The piece by Tatiana Baganova commissioned by the American Dance Festival in Durham (USA), is American. Pulled from mouth to mouth, it binds male and female dancer. Suddenly, a third figure appears and cuts up the gum with a huge pair of scissors. Chewing gum as a symbol for radical separations in this “never-never land”, a wondrous kingdom. A witch sits in a tree and swings on a long rope over the stage. The women wear crinolines, a young man a vest, studded with thorns. Everything dances a bit slowed down, like in a fairy tale or a dream. In “Maple Garden”, Baganova is less expressive than in another piece well-known at the festival – Her “Les Noces” (a post-modern variation on a theme by Nijinska).

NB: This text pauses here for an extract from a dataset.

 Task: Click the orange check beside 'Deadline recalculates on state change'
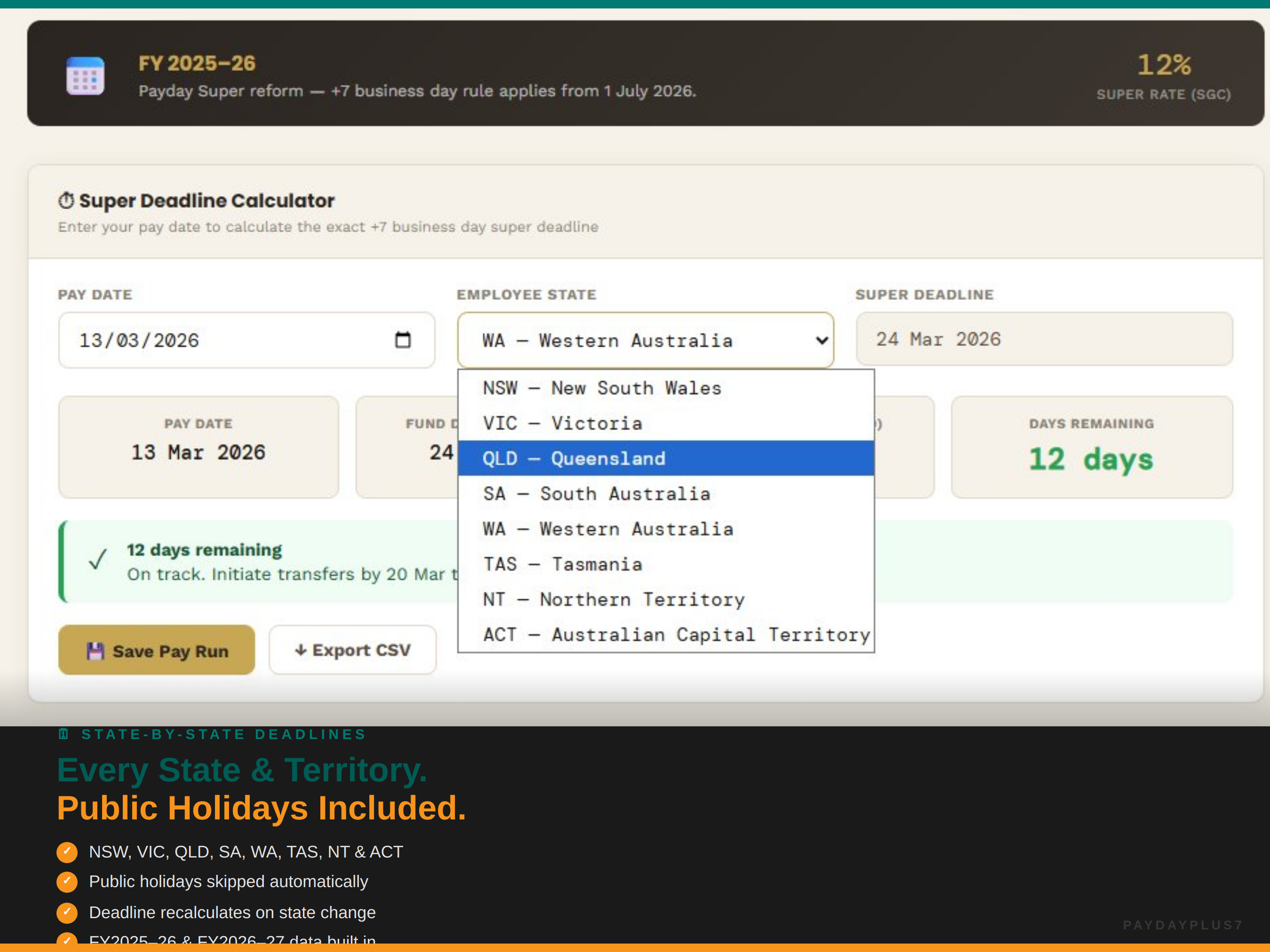[x=68, y=913]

Ballet International Tanz Aktuelle

Maple Garden, from 1999, possesses the folksy whimsy of Chagall and the comic illusionism of  Pilobolus-esque dancer-athletes. The curtain opens on a woman in mid-flight (thanks to a wire) above a bare tree. A man arrives with a huge butterfly net to catch another, birdlike woman. And so on and so forth. Because there is no narrative, we gravitate to the piece’s theme. The strings that the dancers unspool from each other’s mouths and the lustrous hair by which the women hang from the tree suggest attachment, with  its tenuousness and allure. But Maple Garden builds no nest of concrete meaning from these charming strands.

Financial Times

 

Maple Garden hits a viewer like a cross between a Brothers Grimm fairy tale and Hieronymus Bosch’s Garden of Earthly Delights, illustrated by Salvador Dali, and with a gaggle of zombies thrown in. It’s beautiful at times, grotesque at times and concurrently funny and horrifying.

Forget about what it means, if anything. The dance is more than a series of images, but the images linger in the mind even if you don’t know exactly why they’re there.

CriticalDance

 

The theatre from Russia presented a soft dreamy tale. The stylish grotesque pictures that, with the use of elements of folklore and a broken dance vocabulary, have built a surreal world on stage, perhaps the world of the subconscious.

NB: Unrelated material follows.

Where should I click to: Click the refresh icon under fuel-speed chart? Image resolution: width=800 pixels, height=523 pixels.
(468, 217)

Frankfurter Allgemeine Zeitung

 

A mysterious performance, where women are hung to the dry tree by their long mermaid hair, where village dwellers fondle each other with simple sensuality of animals, is in fact counted like in a perfect game of chess. Choreography here is just a part of the complicated score in which the music, lighting design, and wildness of the marionette dance are all mixed together. Tatiana Baganova is the only one who stages performances without following fashionable trends, and who doesn’t care to correspond to the popular ideas about «the present». And therefore her works remain actual even after the premiere.

Commersant

The choreographer is fond of paradoxicality, and cipher names. There is one withered tree on the stage instead of the garden; instead of people there are strange creatures with painted faces and dolls’ plasticity. [...] Birds’ cries and spiritual folk-tunes of a mysterious country, a bit terrifying dances, strange sensuality and causeless laughter – the infernal Baganova’s autumn fairytale captivates and fascinates.

The Bolshoi Theatre magazine

The curtain was just about to raise, the public burst into a storm of applause, appreciating the artist’s work. The enthusiastic welcome given to the Provincial Dances Theatre by the Düsseldorf festival public confirms one more time that this company has a right to represent Russia.